The definition says:
$$ \forall \varepsilon \space \exists \delta \quad |x-a|\lt \delta \quad \Rightarrow \quad |f(x)-f(a)| \lt \varepsilon$$
That means that, in order to have a continuous function, there should exist a $\delta$, for every $\varepsilon$ we are given, that satisfies the implication above, right?
So which would be the first steps? I mean, sometimes I see proofs that starts immediately by choosing the possible $\delta$. But I think they first calculated to find the values, and then started the proof in that way right (proof structure I guess)?
To make an example, how would you show that $f:[0,\Re] \rightarrow[0,\Re], \space f(x)= \sqrt(x)$ is continuous?
$$|\sqrt{x}- \sqrt{a}|= \lvert\frac{x-a}{\sqrt{x}+\sqrt{a}}\rvert \lt |\frac{\delta}{\sqrt{x}+\sqrt{a}}|\lt |\frac{\delta}{\sqrt{a}}| = \varepsilon$$ for $\delta = \varepsilon \sqrt{a}$.
Are the steps right? For example the fact that I can simplify by deleting $\sqrt{x}$?
Which would be the conclusion in order to have a formal proof?
In this example we manage to get the $\delta$ easily, but how would you proceed if there is no way to get there?
Best Answer
There is no "sure fire" way of proving continuity of a function. However, the steps are usually a bit backward to what the actual definition is. That is, the definition says that $f$ is continuous at $a$ if for each $\epsilon>0$, there exists $\delta >0$ such that if $|x-a|<\delta$, then $|f(x)-f(a)|<\epsilon$.
We start the proof by taking an arbitrary $\epsilon > 0$. However, we then usually do not magically think of a $\delta$ that would fit. What we typically try to do is simplify the expression $|f(x)-f(a)|$ and prove that it is "small", keeping in the back of our mind that we can always make $|x-a|$ "small".
In your case, for example, we can prove first that $|f(x)-f(a)|=|\frac{x-a}{\sqrt x + \sqrt a}|$. Now, we want to ask ourselves: If $|x-a|$ is small, is this expression also small?
This is done by trying to find a small upper bound for the expression that will hold whenever $|x-a|<\delta$. In your particular case, this is fairly simple, since we know that the expression is smaller than $\frac{|x-a|}{\sqrt a}$, and this is smaller than $\epsilon$ if $\delta$ is set small enough.

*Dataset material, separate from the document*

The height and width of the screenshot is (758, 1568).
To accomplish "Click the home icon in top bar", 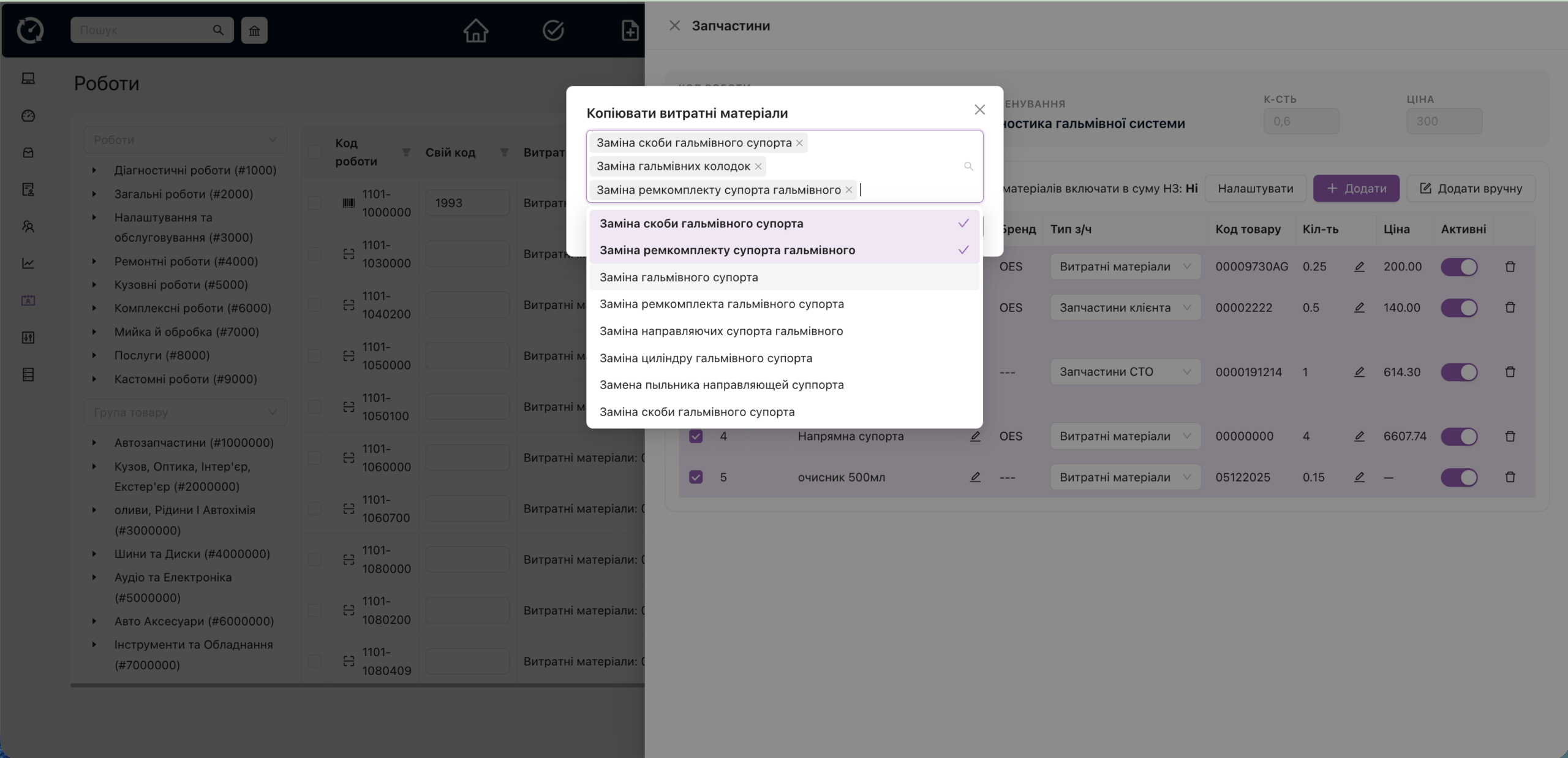I will tap(475, 30).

Now, once we did these steps, we take a step back, and think about what we just did.
Looks like we found our $\delta$, and we have to set our $\delta=\epsilon\sqrt a$.
Hmm, is this OK? Well, as long as $a>0$, we know that $\delta>0$, and we have proven that if $|x-a|<\delta$, then $|f(x)-f(a)|<\frac{\delta}{\sqrt a}$, ,which is equal to $\epsilon$, so it looks like we are almost done.
Almost, because we can see that if $\sqrt a=0$, then our proof does not work! We need to do that part separately. If $a=0$, then $|f(x)-f(a)|=|\sqrt x|$. We still need to prove that if $|x-0|$ is small, then $|\sqrt x|$ is also small.